At this point we have finished processing rule 5, but now we have 11 more pairs to check with our newly added rule 6. Processing those we arrive at three candidates (from pairs (3,6), (5,6), and (6,2)). None of these fails local confluence, hence we stop and report the rewriting system with rules 1-6 as confluent.
Note that had we chosen a different order of processing the pairs we could have ended with an infinite sequence of rules of the form $a^n b A^n \to b$ and the process might have never stopped. This order in particular is dependent on the ordering of $\mathcal{A}^*$ as we have essentially reduced the word problem to the problem of finding an order on which Knuth-Bendix completion terminates.

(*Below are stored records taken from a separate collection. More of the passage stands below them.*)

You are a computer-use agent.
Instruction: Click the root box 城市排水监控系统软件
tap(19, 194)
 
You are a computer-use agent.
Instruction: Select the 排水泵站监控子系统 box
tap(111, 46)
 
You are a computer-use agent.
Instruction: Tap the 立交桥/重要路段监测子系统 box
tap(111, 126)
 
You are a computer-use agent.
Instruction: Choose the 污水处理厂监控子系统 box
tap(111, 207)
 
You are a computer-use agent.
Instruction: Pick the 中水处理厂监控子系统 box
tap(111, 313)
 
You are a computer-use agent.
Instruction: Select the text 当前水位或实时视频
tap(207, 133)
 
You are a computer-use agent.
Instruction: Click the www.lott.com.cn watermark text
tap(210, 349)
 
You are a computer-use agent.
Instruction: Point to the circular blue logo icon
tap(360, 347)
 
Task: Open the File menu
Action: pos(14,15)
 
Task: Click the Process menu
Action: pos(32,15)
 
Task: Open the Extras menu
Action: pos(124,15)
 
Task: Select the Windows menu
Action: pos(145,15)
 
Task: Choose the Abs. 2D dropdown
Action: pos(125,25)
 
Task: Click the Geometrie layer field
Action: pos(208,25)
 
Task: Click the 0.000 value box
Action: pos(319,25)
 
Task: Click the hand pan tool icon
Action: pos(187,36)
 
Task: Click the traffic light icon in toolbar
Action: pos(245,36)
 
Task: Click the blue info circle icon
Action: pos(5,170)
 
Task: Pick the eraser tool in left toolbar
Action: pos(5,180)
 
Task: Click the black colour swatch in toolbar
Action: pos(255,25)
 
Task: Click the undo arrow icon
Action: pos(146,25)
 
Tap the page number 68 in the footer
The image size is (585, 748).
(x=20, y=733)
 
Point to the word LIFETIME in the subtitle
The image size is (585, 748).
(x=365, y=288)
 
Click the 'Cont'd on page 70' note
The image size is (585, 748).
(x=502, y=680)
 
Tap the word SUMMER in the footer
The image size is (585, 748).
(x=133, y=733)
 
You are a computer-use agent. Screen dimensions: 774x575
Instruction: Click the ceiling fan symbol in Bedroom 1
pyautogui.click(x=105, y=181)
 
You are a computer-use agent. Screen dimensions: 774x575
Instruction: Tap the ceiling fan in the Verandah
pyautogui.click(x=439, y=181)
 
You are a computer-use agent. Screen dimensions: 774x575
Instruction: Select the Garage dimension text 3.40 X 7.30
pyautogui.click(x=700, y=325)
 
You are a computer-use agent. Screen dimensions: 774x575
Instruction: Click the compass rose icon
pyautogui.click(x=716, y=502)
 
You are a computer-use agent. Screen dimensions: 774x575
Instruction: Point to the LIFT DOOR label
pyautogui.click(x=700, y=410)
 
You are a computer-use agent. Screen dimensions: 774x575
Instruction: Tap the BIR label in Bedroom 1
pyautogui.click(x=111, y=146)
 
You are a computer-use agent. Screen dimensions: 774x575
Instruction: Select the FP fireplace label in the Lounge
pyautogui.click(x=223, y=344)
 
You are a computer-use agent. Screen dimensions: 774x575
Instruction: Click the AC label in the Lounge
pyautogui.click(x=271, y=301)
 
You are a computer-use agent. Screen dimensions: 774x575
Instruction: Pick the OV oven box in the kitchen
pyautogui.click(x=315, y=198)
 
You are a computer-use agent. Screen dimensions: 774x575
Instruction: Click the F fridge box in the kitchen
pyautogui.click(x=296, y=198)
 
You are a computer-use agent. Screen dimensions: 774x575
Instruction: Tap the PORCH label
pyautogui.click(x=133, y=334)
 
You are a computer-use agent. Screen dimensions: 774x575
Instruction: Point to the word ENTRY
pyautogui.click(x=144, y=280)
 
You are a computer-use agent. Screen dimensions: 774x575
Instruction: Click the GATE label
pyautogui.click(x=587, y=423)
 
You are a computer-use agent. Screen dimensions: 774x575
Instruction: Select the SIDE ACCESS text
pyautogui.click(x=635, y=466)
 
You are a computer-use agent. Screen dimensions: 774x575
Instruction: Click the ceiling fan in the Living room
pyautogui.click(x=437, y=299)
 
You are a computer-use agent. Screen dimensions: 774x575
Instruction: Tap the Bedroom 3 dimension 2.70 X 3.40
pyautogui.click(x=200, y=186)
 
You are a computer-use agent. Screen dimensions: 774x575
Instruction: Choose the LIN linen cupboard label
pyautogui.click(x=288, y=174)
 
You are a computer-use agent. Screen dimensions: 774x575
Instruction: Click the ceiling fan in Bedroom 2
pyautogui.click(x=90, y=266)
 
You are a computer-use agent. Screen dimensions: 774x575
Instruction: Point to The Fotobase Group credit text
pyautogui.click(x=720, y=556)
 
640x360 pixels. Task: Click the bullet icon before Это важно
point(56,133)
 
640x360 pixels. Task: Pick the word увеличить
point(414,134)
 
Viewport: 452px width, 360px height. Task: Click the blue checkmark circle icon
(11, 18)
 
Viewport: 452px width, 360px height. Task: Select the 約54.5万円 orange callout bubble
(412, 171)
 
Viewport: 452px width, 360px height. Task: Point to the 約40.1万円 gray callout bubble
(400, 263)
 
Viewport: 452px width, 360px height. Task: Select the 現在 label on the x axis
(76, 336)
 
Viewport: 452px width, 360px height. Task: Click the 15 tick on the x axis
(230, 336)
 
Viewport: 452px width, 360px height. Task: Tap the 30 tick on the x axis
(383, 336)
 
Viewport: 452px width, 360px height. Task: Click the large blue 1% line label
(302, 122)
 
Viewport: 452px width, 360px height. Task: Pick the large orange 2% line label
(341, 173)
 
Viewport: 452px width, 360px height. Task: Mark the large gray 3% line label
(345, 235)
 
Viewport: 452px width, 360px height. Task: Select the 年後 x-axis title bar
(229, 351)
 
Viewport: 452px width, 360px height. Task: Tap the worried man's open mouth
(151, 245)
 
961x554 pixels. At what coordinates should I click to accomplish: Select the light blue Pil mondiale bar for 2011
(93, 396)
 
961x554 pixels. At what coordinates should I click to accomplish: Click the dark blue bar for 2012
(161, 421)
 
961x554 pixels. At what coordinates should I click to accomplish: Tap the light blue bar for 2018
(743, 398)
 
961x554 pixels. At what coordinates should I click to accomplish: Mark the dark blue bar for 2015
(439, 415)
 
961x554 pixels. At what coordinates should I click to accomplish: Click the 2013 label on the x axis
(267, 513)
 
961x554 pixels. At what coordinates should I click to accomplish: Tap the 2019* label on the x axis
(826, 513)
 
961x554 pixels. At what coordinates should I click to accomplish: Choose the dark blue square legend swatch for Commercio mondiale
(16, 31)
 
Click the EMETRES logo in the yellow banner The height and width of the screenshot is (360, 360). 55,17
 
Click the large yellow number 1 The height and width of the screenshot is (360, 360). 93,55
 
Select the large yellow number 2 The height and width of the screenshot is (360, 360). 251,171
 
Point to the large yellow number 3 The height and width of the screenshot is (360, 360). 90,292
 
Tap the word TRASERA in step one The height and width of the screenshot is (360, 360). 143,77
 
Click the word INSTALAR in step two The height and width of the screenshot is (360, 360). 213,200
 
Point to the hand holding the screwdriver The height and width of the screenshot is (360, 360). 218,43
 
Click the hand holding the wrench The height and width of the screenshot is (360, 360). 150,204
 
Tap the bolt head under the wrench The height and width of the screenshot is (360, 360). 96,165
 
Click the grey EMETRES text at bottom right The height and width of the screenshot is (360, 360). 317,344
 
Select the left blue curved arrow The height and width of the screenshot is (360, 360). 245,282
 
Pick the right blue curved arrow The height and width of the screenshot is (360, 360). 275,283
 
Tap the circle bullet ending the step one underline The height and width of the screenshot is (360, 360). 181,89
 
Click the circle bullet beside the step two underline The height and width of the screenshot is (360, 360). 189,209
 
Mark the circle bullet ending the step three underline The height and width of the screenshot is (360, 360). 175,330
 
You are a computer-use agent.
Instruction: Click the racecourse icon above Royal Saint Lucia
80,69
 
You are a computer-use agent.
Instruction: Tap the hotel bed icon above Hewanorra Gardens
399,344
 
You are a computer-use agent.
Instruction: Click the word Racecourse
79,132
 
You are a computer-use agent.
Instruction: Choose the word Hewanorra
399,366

One may observe that once we discver rule 6, rule 5 becomes redundant: we can apply rule 6 to the left-hand-side of rule 5 which leads to $abA \xrightarrow{} aAb \xrightarrow{} b$, i.e. rule 5 is a consequence of rules 1 and 6, and as such can be removed. The minimal set of rules forms the (unique!) reduced confluent rewriting system $\mathcal{RC}(R, <)$, which in this case consists of
- $aA \to \varepsilon$,
- $Aa \to \varepsilon$,
- $bbb \to \varepsilon$,
- $ba \to ab$,
- $bA \to Ab$.